Bank of America Corp. (NYSE: BAC) is the third-largest U.S. bank by market capitalization behind Wells Fargo & Co. (NYSE: WFC) and JPMorgan Chase & Co. (NYSE: JPM). The company had about $135.6 billion in market capitalization as of June 30, 2016, but the large-cap equity valuation is outsized by the bank's over $2.1 trillion in total assets. To have financed for such an enormous asset base, Bank of America had to use a considerable amount of debt under a capital structure that must also satisfy stringent core capital requirement imposed by financial regulators, based on the amount of risk-adjusted assets.
Bank of America's equity capitalization, as measured by its book value, was $267.1 billion as of June 30, 2015, which was about twice the size of its equity's then market capitalization of $135.6 billion, a discount to the equity's book value. The bank's equity book value includes capital from preferred stock. While companies do not use preferred shares often, the banking industry has made issuing preferred stock almost a norm to help increase a bank's equity capital and reduce debt leverage.
Since 2011, Bank of America has maintained the value of its nonredeemable preferred stock at a level of more or less than $20 billion, about 10% of its total equity. Preferred capital can be expensive with competitive dividend rates, but it offers banks the flexibility of better managing cash flows without being forced to make scheduled principal repayments. On the common equity side, Bank of America's retained earnings have had positive accumulations each year since 2011, resulting in total equity expansions over the years.

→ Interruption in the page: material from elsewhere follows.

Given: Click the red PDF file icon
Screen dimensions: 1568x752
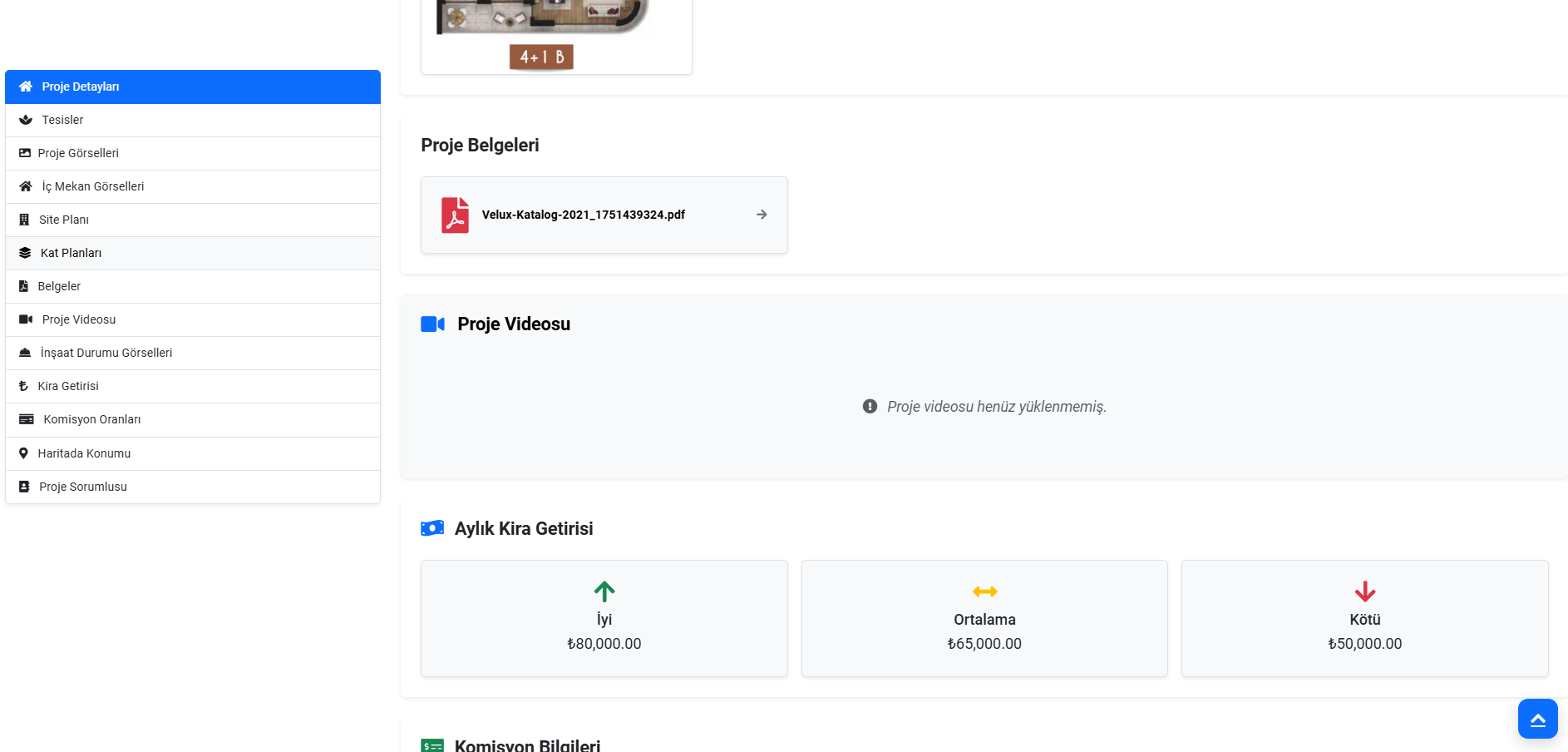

With its improved equity capitalization over time, Bank of America has seen its total debt level coming down since 2011, for both total long-term debt and total short-term borrowings. Customer deposits are not counted as debt incurred by the bank, but rather a liability for the bank. As of June 30, 2016, Bank of America had over $1.2 trillion in total deposits, a major funding source for its banking operations. However, no banks can lend out all of their deposits. Bank of America had $171 billion cash on hand, as of June 30, 2016, which was close to 15% of its total deposits.
Even with over $1 trillion of funds in deposits, Bank of America still held $440.7 billion in total debt as of June 30, 2016, about one-third of its total deposits, to help carry out its enormous banking activities, including loan underwriting, making various investments and maintaining a required level of federal funds with the Federal Reserve. Bank of America's total debt/equity ratio was 1.6 as of June 30, 2016, compared to a 2.9 ratio for its main peers and the industry average of 2.1. The bank's capital structure was composed of 37.7% equity and 62.3% debt as of June 30, 2016, and was its least debt-ridden capital composition since 2011. The lower its debt leverage, the more safely the bank can absorb potential asset losses.
Part of a company's enterprise value depends on the market valuation of its equity on the books. Thus, for Bank of America, its discounted market capitalization to the equity's book value has negatively affected the bank's enterprise value. However, market capitalization had risen from only $58.6 billion at the end of 2011 to $152 billion as of Aug. 11, 2016. With the reduction of its debt over time helping to strengthen the bank's financial position and potentially continued positive earnings results as those achieved over the last five years from 2011 to 2015, Bank of America could expect further increases in market capitalization and improved enterprise value as a result.